Como outros espaços da orla atlântica da cidade, Itapuã, no início do século XX, era um lugar distante do centro de movimentação da cidade ainda chamado de “arrabalde. A Festa acontecia em homenagem a Nossa Senhora da Conceição, padroeira do bairro, no período de movimentação mais intensa da localidade com a presença dos veranistas.

Uma das primeiras referências sobre a Festa de Itapuã em A TARDE apareceu em meio a informações trágicas com a notícia da morte de Alexandre Nunes que, ao voltar da comemoração, morreu enquanto bebia com os amigos.

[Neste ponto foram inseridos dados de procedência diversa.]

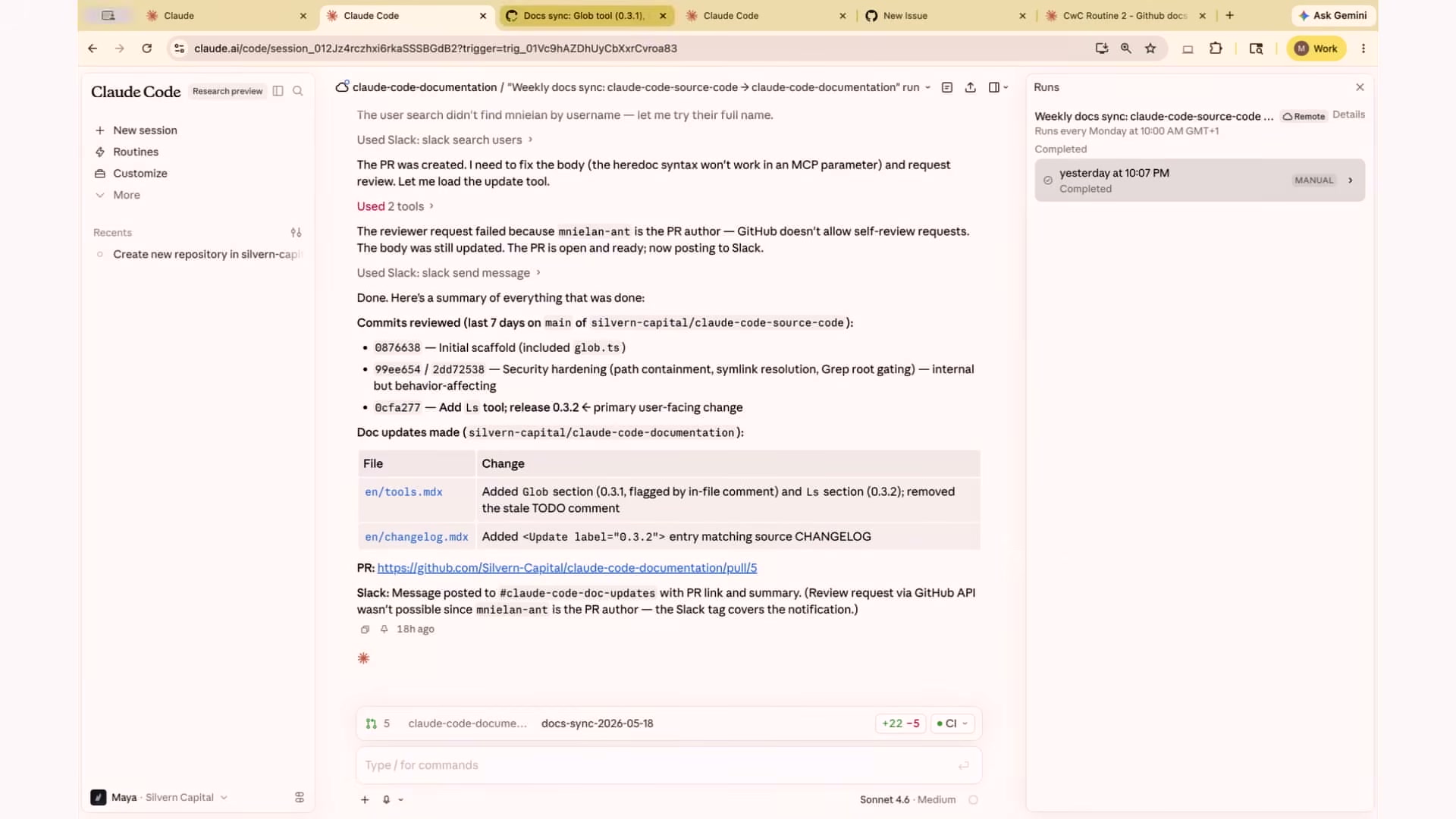
Task: Copy the response with the copy icon
Action: [x=365, y=629]
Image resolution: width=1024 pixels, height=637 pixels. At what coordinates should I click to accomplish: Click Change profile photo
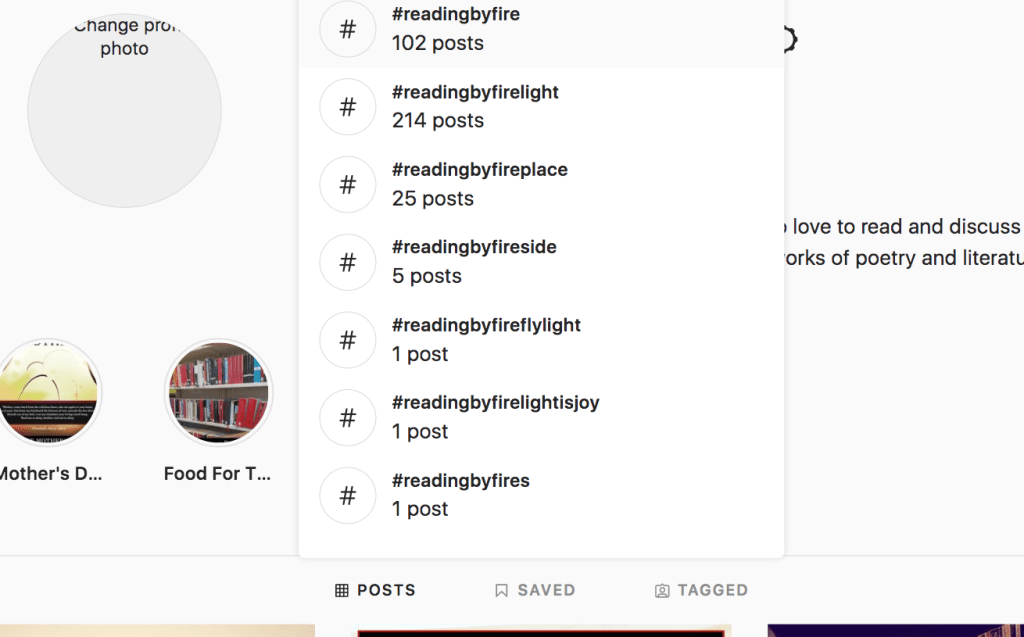point(124,110)
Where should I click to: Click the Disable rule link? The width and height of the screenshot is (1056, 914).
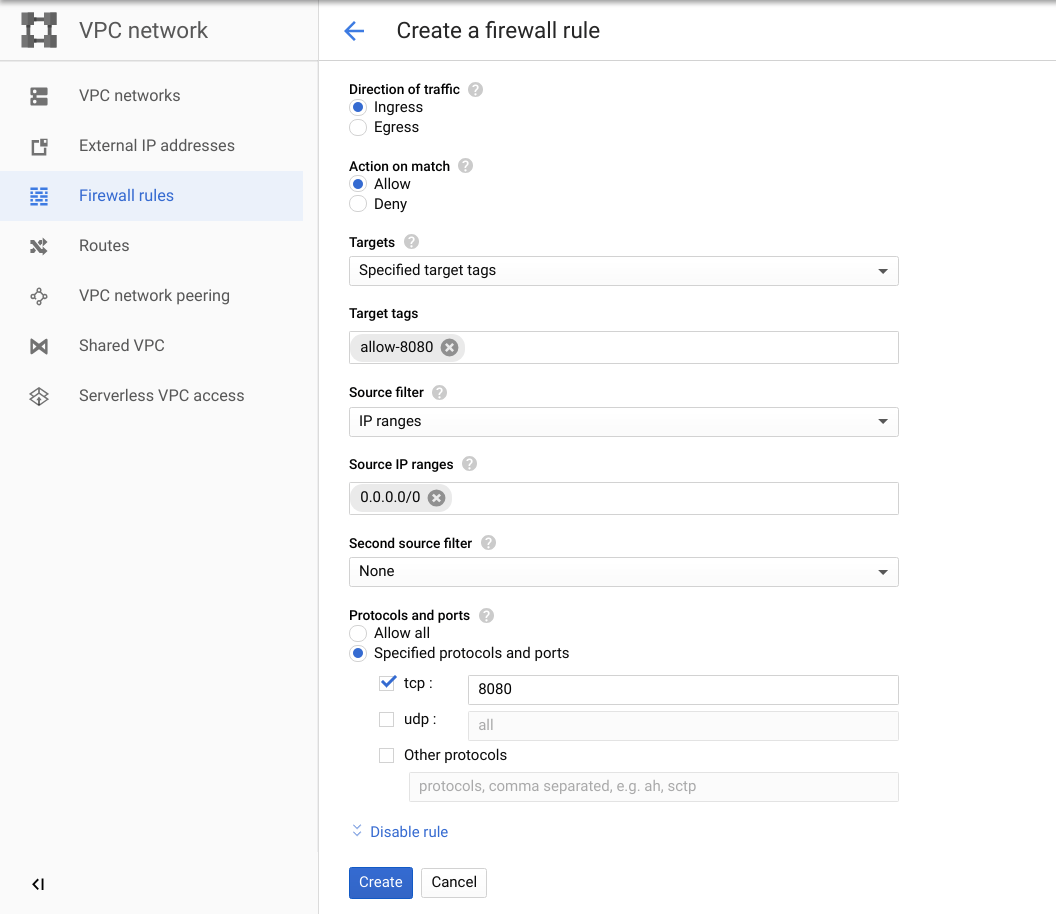[x=408, y=831]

“A viagem, se bem que divertida, era longa e esfalfante. Já de volta, ao chegarem os cavalleiros à Pituba, entraram em uma venda ali existente e, enquanto os demais comiam doces ou bebiam água, Alexandre pediu cerveja gelada. Com o corpo agitado, bebeu o primeiro copo sentindo-se logo mal. Ao beber o segundo caiu pesadamente. Estava morto. Estabeleceu-se confuso por falta de transporte, sendo, ao depois, o cadáver do moço transportado para o Instituto Nina Rodrigues, donde a família o retirou hontem, para sepulta-lo no cemitério da Quinta dos Lázaros, dispensada a necropsia pela autoridade-,que excluiu a hypothese de crime”. (A TARDE, 4/2/1922, p2).

Na década seguinte, uma reportagem deu mais detalhes sobre a celebração em Itapuã. Na imagem que acompanha o texto aparece uma procissão. A descrição enfatiza os ofícios religiosos, mas ao final reitera que os próximos dias teriam mais animação.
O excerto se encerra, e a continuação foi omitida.